TLS certificate verification in practice
Description
To ensure the security of TLS connections, it is important that clients properly verify server certificates. In practice, researchers have found that this is not always the case (see references below). While some of the most severe issues have been fixed, the certificate verification process still varies greatly between applications.

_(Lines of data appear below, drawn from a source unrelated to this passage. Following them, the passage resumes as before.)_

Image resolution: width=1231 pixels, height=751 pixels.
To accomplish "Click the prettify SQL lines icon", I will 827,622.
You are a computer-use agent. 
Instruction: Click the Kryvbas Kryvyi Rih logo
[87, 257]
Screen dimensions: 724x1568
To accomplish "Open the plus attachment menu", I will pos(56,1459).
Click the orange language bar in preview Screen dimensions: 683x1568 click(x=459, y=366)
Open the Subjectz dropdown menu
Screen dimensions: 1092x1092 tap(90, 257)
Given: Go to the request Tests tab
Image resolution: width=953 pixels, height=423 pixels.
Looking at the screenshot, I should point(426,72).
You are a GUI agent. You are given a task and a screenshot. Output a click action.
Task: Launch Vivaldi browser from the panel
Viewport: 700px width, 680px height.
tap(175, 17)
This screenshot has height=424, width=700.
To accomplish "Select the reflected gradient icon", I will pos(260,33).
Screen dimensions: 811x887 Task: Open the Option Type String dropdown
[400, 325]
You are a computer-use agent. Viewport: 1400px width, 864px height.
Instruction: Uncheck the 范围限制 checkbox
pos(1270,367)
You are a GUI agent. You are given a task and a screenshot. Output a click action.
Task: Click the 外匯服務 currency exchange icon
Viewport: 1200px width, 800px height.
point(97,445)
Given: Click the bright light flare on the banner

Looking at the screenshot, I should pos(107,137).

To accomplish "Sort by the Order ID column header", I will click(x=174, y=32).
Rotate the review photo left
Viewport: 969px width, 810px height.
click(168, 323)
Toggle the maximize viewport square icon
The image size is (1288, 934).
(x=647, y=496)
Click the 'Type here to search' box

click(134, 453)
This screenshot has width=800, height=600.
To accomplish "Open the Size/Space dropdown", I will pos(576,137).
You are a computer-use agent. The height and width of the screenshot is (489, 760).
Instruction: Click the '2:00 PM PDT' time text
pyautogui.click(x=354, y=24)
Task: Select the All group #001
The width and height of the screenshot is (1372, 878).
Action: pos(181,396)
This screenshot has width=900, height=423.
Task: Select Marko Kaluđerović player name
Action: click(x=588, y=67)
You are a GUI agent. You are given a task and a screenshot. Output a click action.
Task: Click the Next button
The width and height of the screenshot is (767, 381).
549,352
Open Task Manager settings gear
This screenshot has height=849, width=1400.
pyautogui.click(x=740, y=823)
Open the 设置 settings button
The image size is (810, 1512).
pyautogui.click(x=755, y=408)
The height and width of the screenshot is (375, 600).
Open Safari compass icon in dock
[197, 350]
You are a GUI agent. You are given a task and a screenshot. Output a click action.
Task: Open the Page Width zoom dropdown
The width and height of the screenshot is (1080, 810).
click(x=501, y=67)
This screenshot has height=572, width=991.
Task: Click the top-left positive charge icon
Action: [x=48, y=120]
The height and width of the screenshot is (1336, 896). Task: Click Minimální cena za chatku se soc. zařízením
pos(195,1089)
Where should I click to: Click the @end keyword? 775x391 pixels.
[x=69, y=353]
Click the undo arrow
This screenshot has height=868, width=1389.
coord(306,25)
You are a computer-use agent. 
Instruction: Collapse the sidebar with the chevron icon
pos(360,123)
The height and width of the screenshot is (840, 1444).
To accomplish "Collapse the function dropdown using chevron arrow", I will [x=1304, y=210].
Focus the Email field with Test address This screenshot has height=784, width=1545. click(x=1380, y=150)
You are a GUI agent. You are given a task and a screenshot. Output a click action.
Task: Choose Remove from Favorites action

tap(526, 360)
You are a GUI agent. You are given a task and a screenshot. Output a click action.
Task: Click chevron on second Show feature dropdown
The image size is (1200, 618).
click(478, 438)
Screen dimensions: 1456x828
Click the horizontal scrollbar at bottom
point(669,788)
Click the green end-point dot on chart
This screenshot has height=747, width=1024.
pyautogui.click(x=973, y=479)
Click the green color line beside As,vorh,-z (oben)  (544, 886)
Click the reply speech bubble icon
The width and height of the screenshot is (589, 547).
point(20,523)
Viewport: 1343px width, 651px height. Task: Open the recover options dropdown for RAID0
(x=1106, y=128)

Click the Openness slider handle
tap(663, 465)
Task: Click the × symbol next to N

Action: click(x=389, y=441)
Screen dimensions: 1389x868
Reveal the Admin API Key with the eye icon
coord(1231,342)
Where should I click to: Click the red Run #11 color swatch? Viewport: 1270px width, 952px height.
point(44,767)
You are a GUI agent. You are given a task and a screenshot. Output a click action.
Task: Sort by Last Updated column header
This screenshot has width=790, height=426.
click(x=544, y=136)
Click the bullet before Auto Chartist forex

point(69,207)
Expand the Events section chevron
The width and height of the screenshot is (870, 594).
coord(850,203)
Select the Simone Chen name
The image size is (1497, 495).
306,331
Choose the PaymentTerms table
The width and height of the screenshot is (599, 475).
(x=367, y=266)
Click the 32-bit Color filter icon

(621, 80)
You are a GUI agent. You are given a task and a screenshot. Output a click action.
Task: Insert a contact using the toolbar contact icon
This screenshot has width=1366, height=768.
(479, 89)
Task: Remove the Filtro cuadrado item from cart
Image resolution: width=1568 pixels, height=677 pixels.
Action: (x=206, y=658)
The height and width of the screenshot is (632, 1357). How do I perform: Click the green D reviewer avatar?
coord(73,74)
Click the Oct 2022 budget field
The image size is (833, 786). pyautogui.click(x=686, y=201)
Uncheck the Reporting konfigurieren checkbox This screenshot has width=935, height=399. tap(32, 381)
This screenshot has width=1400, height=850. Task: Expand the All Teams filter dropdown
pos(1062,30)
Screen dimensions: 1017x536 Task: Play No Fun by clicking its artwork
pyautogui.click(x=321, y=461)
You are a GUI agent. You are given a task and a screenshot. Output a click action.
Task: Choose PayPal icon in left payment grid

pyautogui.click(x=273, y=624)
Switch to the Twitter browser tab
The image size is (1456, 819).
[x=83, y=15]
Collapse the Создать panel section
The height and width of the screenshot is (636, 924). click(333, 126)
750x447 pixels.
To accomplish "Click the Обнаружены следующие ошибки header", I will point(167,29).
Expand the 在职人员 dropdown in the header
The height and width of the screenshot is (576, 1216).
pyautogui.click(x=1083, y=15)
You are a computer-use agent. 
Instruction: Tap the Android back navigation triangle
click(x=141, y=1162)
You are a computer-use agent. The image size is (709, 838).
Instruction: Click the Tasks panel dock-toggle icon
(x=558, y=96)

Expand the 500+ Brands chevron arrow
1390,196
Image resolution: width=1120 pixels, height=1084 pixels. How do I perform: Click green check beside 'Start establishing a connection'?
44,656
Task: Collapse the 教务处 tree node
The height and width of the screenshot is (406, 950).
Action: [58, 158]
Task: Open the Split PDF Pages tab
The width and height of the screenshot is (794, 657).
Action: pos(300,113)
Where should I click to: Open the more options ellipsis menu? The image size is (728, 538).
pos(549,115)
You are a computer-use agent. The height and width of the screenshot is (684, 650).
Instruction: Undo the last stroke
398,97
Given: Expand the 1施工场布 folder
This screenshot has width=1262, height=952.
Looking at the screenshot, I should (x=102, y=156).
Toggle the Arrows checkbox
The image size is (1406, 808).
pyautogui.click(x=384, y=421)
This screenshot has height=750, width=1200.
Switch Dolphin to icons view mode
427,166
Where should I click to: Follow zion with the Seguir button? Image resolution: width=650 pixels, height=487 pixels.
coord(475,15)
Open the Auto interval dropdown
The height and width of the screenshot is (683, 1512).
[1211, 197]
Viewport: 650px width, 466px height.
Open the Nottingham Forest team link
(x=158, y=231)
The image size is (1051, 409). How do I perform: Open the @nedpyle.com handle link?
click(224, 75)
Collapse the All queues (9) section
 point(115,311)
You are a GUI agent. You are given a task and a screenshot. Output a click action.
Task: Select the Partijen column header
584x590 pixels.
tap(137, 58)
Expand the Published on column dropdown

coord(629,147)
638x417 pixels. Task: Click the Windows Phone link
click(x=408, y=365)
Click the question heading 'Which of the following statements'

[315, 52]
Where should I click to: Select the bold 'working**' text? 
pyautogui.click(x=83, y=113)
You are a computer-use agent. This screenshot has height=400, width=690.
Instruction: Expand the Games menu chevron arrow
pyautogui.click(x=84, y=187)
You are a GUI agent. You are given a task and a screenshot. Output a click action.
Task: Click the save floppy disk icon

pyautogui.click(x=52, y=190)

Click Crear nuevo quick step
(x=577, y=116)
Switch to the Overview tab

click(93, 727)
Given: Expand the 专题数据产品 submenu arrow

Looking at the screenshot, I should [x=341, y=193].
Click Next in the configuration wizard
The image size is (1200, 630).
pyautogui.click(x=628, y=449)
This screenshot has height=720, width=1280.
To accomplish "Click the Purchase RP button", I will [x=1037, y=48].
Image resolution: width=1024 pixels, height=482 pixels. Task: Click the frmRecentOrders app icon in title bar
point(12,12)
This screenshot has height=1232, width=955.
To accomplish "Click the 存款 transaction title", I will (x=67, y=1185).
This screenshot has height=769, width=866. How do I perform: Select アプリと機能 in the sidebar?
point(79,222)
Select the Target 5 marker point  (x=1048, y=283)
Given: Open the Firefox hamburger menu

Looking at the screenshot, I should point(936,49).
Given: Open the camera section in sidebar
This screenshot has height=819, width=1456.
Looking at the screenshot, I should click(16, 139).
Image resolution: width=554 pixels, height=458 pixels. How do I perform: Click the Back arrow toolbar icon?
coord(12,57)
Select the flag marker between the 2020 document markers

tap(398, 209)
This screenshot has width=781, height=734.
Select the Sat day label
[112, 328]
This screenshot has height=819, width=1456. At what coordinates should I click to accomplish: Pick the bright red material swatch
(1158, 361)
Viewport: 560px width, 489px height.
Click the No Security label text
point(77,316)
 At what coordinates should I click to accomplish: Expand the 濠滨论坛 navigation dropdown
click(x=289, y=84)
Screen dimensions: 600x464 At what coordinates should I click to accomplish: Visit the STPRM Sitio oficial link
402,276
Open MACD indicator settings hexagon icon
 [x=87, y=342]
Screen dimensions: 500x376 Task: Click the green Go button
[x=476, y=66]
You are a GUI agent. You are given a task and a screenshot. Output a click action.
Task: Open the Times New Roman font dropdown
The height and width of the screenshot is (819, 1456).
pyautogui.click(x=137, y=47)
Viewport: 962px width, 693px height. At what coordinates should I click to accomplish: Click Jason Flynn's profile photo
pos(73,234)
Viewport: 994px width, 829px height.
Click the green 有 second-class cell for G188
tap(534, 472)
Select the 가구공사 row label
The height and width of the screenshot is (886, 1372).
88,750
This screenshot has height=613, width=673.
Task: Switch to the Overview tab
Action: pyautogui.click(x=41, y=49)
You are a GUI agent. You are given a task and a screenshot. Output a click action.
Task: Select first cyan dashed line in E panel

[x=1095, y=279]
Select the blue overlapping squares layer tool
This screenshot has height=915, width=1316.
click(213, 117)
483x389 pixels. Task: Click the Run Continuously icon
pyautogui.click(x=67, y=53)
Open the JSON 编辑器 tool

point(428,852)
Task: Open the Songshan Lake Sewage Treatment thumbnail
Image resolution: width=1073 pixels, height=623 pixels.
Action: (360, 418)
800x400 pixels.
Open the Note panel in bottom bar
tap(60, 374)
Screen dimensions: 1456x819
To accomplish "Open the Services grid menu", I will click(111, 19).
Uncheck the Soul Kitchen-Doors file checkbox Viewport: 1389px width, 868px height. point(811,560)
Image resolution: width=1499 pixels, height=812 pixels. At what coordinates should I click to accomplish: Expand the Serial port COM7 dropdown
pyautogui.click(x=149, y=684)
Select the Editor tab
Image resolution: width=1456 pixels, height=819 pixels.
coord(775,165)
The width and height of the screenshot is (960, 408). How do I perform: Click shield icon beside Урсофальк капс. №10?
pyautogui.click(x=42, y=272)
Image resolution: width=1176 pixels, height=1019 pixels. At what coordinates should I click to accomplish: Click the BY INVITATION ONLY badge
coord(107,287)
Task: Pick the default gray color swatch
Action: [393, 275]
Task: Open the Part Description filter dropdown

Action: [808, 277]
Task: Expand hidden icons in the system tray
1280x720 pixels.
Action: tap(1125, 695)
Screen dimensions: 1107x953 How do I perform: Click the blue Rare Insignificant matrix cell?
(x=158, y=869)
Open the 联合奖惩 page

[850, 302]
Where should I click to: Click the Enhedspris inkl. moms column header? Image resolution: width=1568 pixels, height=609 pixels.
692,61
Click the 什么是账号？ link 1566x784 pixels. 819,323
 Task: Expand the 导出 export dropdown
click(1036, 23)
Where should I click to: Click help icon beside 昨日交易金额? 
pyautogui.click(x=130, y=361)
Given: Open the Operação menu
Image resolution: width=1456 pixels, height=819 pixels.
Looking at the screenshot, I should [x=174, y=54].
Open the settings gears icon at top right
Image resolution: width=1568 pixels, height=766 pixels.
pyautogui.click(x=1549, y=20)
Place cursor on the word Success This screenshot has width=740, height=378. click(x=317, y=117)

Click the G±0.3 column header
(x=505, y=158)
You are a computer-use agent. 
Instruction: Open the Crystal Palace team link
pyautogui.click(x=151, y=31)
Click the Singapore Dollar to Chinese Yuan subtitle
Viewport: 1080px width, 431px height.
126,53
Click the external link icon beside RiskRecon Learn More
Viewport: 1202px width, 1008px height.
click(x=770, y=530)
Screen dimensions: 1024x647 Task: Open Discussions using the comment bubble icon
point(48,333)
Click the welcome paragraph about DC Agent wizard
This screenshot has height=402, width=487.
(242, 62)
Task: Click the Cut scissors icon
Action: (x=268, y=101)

The goal of this thesis is to assess how certificate verification is done in browsers, operating systems, programming languages, and libraries. The thesis should propose a “check list” of security features (e.g. certificate revocation checking, expression of additional constraints, …) and use this to assess widely-deployed implementations.
References
- Georgiev, M., Iyengar, S., Jana, S., Anubhai, R., Boneh, D., and Shmatikov, V. The Most Dangerous Code in the World: Validating SSL Certificates in Non-browser Software. In Proceedings of the 2012 ACM Conference on Computer and Communications Security. ACM, New York, NY, USA, 2012, pp. 38–49.
- Fahl, S., Harbach, M., Muders, T., Baumgärtner, L., Freisleben, B., and Smith, M. Why Eve and Mallory Love Android: An Analysis of Android SSL (In)Security. In Proceedings of the 2012 ACM Conference on Computer and Communications Security. ACM, New York, NY, USA, 2012, pp. 50–61.